Он часто употреблял слово «лениться» по отношению к своим студентам, которые не сдавали работы вовремя, к политически бездеятельным черным знаменитостям, к представлениям, недотягивавшим до его собственных. Иногда она чувствовала себя его подмастерьем, когда они бродили по музеям и он задерживался возле абстрактных полотен, от которых ей делалось скучно, и она брела к смелой скульптуре или натуралистичным картинам и углядывала в его натянутой улыбке разочарование, что она все еще многому у него не научилась. Когда ставил подборки из полного собрания сочинений Джона Колтрейна, он наблюдал, как она слушает, ждал от нее зачарованности, какой она непременно обязана была облечься, а затем, в конце, когда она так и оставалась не захваченной, быстро отводил взгляд. Она писала в блоге о двух романах, которые ей понравились, — Энн Петри и Гейл Джоунз, а Блейн сказал:
— Они не раздвигают границы.
Говорил он мягко, словно не хотел ее огорчать, однако это должно было прозвучать. Его представления были до того тверды, тщательно продуманы и осознанны его умом, что он иногда, казалось, изумлялся, почему она не дошла до этого тоже. Она ощущала себя на шаг в стороне от всего, во что он верил, от всего, что он знал, и рвалась играть в догонялки, завороженная его чувством правоты. Однажды они шли по Элм-стрит за сэндвичами и увидели пухлую черную женщину — достопримечательность студгородка: она вечно стояла рядом с кафе, шерстяная шапка натянута на голову, предлагала прохожим одинокие пластиковые красные розы и спрашивала: «Мелочи не найдется?» Двое студентов разговаривали с ней, а затем один дал ей капучино в высоком бумажном стакане. Женщина впала в восторг; закинула голову и принялась пить из стакана.

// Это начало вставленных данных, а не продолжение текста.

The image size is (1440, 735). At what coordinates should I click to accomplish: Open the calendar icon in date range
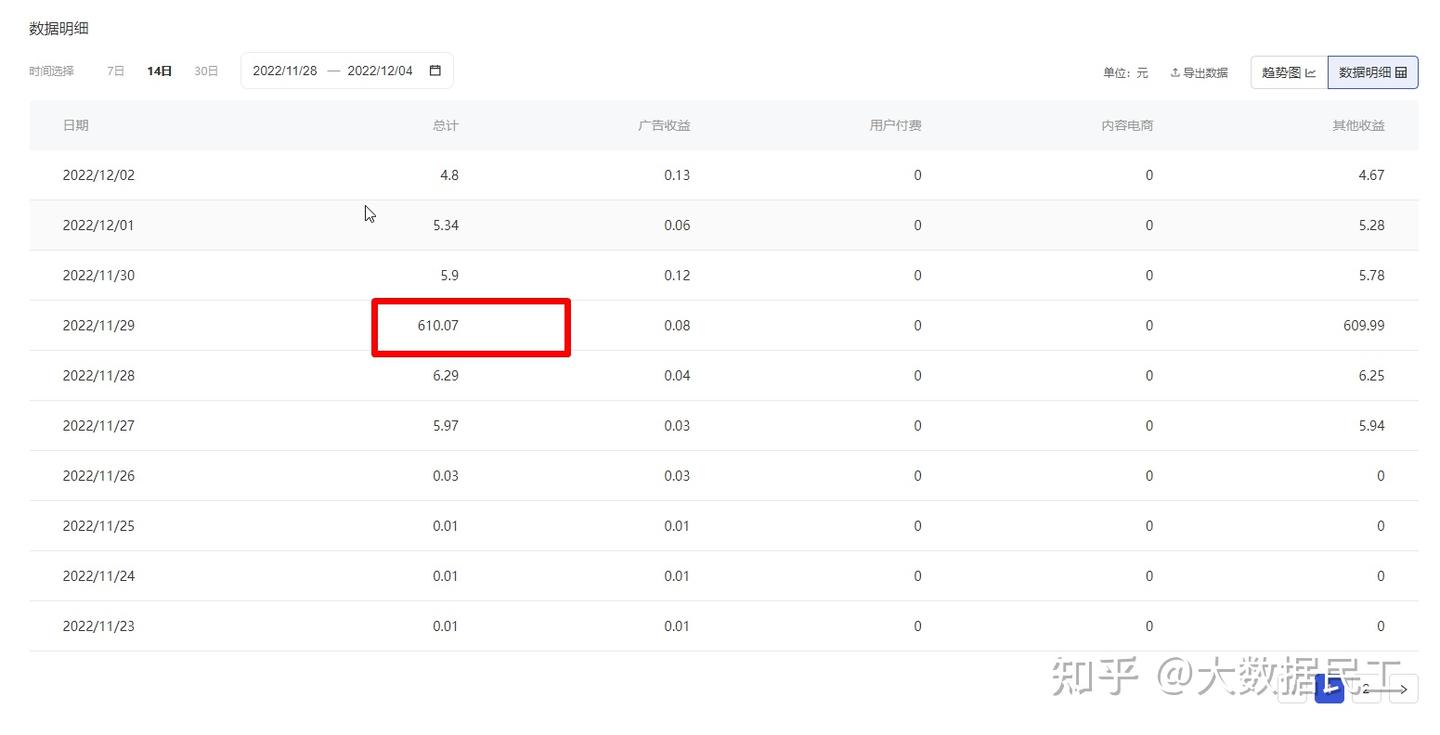coord(435,71)
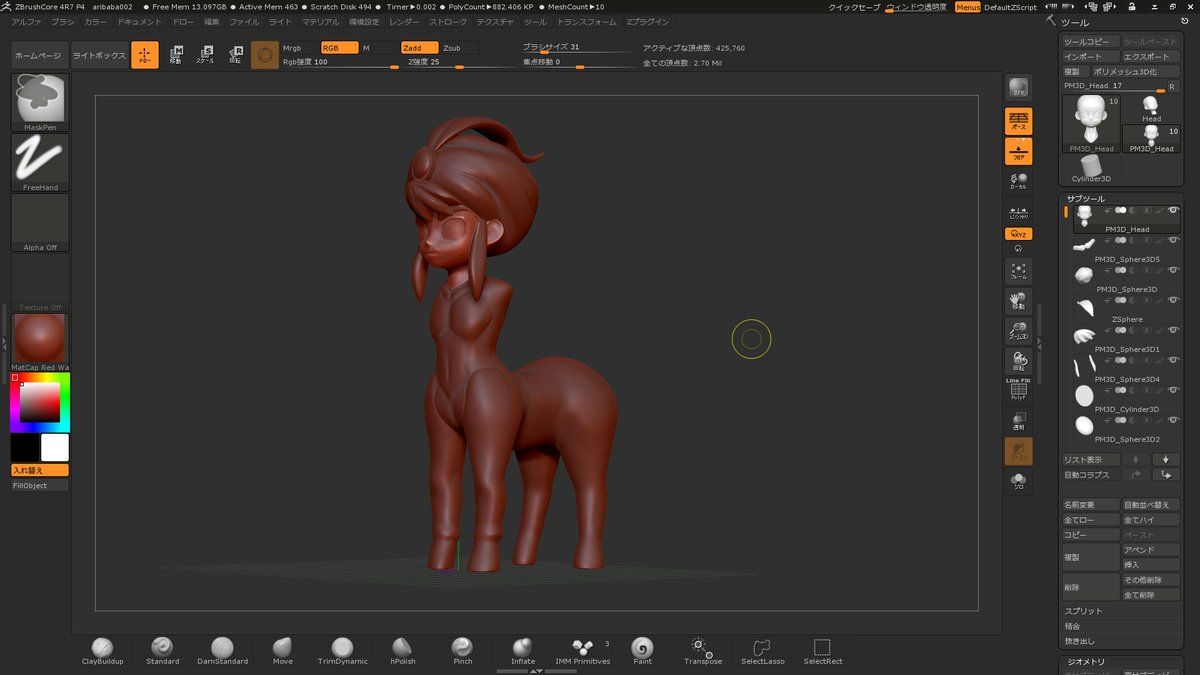Click the black secondary color swatch
1200x675 pixels.
25,447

— Какая гадость, — сказал Блейн, когда они прошли мимо.
— Не то слово, — сказала Ифемелу, хотя не очень поняла, почему эта бездомная и подаренный ей капучино вызывали у него такой сильный отклик.
За несколько недель до этого пожилая белая женщина, стоявшая в очереди позади них в продуктовой лавке, сказала:
— У вас такие красивые волосы, можно потрогать?

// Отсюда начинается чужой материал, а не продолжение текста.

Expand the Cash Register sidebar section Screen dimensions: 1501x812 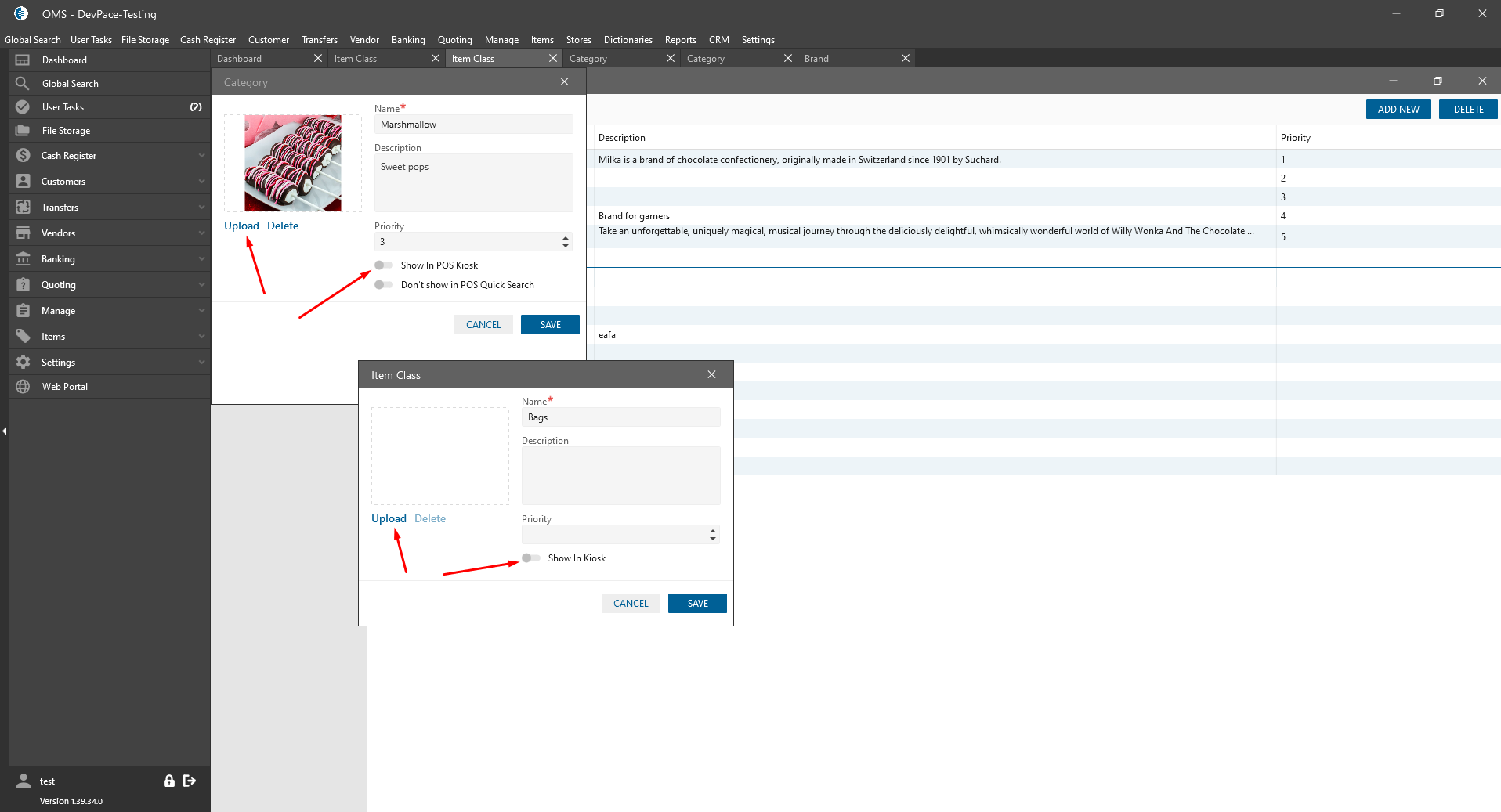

Ифемелу разрешила. Женщина запустила пальцы в ее афро. Ифемелу почувствовала, что Блейн напрягся, увидела, как вздулись вены у него на висках.
— Как ты могла позволить ей подобное? — спросил он потом.
— А что такого? Откуда еще ей узнать, какие на ощупь бывают волосы, как у меня? Она, может, ни одного черного не знает.
— И ты, получается, должна быть ей морской свинкой? — спросил Блейн.
Он ожидал, что Ифемелу прочувствует то, что она не понимала как. Было многое, что существовало для него, а ей было недоступно. С его близкими друзьями она часто безотчетно терялась. Они были моложавы, хорошо одеты и праведны, их речи полнились оборотами типа «своего рода» и «то, каким образом»; они собирались в баре по четвергам, а иногда кто-нибудь из них устраивал званые ужины, где Ифемелу в основном слушала, говорила мало, смотрела на них изумленно: эти люди, что ли, серьезно так взбешены импортом овощей, дозревающих в грузовиках? Они рвались прекратить детский труд в Африке. Они отказывались покупать одежду, пошитую низкооплачиваемыми работниками в Азии. Они смотрели на мир с непрактичной, сияющей рьяностью, которая трогала Ифемелу, но не убеждала. Окруженный этими людьми, Блейн сыпал отсылками, неведомыми ей, и казался далеким-далеким, словно принадлежал им, а когда наконец обращал на нее внимание, взгляд — теплый и любящий, ей вроде бы становилось легче.
* * *
Она рассказала родителям о Блейне — что она уезжает из Балтимора в Нью-Хейвен, жить с ним. Могла и соврать, изобрести новую работу или просто сказать, что хочет переехать.
— Его зовут Блейн, — сообщила она. — Он американец.
Ей послышался символизм в собственных словах, пролетевших тысячи миль до Нигерии, и она знала, что ее родители поймут. Они с Блейном не обсуждали женитьбу, но почву под ногами она ощущала твердо. Хотела, чтобы родители знали о нем — и о том, какой он хороший. Она употребила именно это слово — «хороший».
— Американский негр? — спросил отец оторопело.
Ифемелу прыснула.
— Папуля, никто больше не говорит так — «негр».
— А почему негр? У вас там ощущается значительная нехватка нигерийцев?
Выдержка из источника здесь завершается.